As the Chinese people witness their relative position in the world increasing (particularly in light of the decline of Japan), the United States is seen as the obstacle to China’s international acceptance as a great power, so that Washington is gradually replacing Tokyo as the focus of nationalist resentment. With its influence waning, the party is now more vulnerable to growing strident nationalist opposition. Since January 2010, on the web and in newspapers, nationalists have demanded Chinese international assertiveness before the government can even consider a policy, putting Chinese leaders on the defensive. Indeed, in recent years nationalism has become more widespread in urban areas, infecting not just the military and disaffected youth but also workers, intellectuals, civilian leaders and businesspeople. Moreover, Internet communication technologies enable Chinese nationalists to interact with each other and can facilitate popular protests against Chinese foreign policy, thus magnifying the importance of nationalism and the danger it poses to regime stability. China’s insecure rulers, preoccupied with domestic stability, are thus compelled to pay evermore attention to nationalist triumphalism as they formulate foreign policy.

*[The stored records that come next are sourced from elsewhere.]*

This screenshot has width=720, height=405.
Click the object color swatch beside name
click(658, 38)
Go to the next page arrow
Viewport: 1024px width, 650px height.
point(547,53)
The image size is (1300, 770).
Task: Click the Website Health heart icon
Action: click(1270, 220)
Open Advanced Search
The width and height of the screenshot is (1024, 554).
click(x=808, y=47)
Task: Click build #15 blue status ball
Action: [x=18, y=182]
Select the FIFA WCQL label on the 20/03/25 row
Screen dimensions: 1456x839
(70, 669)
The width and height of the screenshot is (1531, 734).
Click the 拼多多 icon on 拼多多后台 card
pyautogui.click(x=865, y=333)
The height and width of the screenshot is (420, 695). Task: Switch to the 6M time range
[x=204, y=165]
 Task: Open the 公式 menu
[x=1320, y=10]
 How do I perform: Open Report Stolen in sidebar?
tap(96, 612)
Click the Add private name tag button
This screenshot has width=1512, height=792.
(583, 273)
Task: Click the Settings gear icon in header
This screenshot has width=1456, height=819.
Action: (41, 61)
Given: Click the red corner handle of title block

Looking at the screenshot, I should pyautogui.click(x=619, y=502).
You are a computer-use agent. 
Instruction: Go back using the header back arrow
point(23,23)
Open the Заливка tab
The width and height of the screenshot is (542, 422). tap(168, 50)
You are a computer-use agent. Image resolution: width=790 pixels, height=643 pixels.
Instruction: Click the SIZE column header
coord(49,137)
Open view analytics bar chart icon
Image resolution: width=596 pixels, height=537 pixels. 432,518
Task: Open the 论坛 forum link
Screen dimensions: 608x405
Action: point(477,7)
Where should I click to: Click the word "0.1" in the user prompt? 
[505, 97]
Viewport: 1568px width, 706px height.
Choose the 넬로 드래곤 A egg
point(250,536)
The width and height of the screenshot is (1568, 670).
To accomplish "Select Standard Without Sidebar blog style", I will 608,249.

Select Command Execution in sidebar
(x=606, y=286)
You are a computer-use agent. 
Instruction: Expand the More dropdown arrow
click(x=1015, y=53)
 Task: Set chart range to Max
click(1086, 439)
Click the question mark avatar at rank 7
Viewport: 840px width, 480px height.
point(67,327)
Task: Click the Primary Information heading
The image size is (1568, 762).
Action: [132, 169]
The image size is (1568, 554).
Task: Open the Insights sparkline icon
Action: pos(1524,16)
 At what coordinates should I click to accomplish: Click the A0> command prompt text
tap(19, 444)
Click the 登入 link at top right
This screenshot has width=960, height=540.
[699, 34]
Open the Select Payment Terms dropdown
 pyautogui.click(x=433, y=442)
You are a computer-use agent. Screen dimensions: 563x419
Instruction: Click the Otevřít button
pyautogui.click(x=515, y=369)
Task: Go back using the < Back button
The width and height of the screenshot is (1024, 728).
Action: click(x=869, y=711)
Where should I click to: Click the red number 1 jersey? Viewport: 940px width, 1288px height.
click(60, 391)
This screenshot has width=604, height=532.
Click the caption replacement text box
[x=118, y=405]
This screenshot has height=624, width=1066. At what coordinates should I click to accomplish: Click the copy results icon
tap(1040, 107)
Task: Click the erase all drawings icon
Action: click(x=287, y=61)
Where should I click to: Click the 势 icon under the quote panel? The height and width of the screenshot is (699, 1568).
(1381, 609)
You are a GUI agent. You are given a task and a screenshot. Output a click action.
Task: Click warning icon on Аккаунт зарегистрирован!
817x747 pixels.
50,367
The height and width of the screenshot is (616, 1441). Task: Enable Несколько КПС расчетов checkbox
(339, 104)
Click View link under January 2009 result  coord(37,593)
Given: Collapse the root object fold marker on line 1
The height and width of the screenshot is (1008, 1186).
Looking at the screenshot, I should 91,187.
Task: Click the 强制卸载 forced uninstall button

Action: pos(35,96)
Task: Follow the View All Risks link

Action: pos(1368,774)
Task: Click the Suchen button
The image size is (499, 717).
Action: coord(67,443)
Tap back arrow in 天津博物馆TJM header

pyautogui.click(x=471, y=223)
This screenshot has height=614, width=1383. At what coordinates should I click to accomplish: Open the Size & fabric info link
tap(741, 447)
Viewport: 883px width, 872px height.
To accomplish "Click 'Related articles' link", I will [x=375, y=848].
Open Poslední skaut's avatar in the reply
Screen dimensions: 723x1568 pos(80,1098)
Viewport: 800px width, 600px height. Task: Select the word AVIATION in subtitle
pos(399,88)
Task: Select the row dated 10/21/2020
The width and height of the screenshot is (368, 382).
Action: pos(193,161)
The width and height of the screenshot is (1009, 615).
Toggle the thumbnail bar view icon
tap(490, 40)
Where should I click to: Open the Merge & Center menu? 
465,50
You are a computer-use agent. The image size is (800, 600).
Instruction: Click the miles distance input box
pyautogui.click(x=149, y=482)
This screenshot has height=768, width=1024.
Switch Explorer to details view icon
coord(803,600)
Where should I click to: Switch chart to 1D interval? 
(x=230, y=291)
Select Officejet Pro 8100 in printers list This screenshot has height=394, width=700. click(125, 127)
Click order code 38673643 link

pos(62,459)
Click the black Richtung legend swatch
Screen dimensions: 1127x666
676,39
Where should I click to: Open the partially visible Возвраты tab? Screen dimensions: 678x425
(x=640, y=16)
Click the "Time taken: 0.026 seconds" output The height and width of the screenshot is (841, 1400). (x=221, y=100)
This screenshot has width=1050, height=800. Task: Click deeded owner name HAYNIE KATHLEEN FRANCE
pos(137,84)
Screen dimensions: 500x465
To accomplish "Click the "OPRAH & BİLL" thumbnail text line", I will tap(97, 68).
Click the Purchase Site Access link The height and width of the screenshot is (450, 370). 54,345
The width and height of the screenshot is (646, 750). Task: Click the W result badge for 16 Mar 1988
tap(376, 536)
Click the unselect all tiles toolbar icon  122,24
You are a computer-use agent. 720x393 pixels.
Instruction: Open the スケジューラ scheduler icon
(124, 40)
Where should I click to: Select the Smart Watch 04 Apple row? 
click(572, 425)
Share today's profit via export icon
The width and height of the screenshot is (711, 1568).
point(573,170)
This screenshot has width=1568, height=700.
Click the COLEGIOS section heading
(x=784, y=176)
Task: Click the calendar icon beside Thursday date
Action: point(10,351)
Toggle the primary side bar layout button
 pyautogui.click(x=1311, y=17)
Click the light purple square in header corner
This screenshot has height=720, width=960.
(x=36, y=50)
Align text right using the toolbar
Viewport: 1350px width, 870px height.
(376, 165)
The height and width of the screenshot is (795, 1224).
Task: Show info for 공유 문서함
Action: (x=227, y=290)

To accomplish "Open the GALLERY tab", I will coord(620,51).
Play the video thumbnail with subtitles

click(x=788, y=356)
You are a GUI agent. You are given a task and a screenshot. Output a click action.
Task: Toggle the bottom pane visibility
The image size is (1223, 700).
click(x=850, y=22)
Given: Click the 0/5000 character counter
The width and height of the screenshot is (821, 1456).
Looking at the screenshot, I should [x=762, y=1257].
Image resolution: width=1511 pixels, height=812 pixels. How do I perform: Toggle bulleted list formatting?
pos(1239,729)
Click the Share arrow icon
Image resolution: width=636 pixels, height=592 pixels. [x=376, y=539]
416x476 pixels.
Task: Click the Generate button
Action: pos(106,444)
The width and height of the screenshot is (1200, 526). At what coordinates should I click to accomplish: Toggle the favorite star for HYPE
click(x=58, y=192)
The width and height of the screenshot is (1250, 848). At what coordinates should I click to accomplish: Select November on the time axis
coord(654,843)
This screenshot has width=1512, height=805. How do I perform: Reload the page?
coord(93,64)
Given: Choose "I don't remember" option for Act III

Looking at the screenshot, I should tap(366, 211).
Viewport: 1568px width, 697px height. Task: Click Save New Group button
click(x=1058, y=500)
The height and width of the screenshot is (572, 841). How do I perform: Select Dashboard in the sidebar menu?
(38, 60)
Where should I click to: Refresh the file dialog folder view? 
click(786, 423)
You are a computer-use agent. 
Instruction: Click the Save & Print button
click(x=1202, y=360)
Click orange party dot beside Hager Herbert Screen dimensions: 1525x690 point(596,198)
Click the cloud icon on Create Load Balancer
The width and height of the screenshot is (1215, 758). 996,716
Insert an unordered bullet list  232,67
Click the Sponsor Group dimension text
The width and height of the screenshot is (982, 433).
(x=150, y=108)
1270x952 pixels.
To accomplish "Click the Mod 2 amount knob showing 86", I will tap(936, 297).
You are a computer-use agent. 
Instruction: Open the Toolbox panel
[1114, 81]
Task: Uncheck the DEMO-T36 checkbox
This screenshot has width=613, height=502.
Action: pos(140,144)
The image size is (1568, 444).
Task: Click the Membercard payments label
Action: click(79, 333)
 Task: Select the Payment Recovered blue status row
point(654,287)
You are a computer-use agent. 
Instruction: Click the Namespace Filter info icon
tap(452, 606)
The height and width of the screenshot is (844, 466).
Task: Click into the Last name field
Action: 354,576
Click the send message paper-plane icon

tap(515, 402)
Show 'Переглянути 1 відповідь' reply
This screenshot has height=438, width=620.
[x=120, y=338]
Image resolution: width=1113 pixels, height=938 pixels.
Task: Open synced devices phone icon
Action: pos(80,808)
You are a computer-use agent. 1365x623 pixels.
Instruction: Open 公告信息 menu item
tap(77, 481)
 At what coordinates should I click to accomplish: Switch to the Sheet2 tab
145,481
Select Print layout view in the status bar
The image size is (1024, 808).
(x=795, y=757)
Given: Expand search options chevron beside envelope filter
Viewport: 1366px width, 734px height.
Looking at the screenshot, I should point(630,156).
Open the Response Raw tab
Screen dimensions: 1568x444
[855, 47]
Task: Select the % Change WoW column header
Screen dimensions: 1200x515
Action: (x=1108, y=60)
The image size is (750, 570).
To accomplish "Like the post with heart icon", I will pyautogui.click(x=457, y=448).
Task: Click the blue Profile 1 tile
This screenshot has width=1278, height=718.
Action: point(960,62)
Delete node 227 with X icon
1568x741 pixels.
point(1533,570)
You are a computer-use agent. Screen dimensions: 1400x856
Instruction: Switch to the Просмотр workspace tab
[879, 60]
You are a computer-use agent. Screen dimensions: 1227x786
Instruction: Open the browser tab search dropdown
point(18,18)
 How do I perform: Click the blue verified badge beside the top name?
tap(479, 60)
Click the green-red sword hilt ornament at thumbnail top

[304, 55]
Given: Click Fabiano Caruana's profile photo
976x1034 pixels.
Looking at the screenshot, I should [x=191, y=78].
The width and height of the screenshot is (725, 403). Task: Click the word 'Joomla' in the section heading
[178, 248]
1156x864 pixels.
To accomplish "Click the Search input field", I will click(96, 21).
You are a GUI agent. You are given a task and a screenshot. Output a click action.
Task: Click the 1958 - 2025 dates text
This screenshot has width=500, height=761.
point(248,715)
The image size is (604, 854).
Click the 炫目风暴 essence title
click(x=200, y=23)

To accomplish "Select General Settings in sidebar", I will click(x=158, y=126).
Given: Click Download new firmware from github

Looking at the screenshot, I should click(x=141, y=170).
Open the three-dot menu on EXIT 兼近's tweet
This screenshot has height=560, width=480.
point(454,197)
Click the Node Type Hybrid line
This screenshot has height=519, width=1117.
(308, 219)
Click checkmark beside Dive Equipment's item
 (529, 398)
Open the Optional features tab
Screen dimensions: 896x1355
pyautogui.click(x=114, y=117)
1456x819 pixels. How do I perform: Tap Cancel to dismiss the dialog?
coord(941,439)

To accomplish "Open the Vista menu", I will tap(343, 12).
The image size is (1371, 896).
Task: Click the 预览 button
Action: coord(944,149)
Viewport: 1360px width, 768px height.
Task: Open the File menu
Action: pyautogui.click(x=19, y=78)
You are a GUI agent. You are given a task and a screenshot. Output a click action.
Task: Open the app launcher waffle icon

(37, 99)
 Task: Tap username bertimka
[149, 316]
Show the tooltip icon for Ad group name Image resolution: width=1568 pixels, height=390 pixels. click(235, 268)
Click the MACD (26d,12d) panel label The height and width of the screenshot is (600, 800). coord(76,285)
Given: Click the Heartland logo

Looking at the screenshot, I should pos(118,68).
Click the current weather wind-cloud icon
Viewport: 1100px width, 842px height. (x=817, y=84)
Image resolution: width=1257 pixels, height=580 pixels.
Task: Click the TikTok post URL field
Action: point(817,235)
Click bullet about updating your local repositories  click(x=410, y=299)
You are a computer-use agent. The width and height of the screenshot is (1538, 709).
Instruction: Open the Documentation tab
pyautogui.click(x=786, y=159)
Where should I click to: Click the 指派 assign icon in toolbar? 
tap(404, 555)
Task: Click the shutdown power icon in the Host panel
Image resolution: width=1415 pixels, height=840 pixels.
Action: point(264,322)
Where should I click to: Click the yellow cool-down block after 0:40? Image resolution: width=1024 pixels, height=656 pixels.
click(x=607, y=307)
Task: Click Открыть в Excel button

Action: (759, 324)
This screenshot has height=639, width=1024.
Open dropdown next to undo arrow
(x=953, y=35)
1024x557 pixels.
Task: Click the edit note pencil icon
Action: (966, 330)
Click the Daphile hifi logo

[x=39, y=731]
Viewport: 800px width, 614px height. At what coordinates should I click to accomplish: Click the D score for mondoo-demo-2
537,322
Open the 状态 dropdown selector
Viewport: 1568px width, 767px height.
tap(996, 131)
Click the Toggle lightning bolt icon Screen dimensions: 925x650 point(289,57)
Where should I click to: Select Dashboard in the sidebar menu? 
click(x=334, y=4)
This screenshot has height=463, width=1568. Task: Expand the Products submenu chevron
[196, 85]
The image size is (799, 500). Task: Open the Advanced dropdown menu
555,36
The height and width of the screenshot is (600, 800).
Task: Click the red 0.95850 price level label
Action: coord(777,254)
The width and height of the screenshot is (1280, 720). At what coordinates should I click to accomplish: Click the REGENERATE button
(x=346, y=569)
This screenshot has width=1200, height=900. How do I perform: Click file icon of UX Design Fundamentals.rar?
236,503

For the first time since the death of Mao Tse-tung, Chinese leaders have had to choose between using nationalism and strident diplomacy to accommodate their domestic audience and using China’s peaceful-rise strategy to accommodate the international community. Until recently, China opted for the latter. But since 2009 the party’s effort to appease China’s nationalists has resulted in a bumbling foreign policy that has aroused global animosity and undermined China’s security.
THIS NATIONALIST diplomacy bred considerable anxiety among America’s allies in East Asia. Did Washington have the will to sustain its strategic presence and balance China’s rise? A robust U.S. diplomatic response was in order. But the United States went too far, challenging China’s security on its continental periphery, creating the potential for protracted great-power security conflict and heightened regional instability.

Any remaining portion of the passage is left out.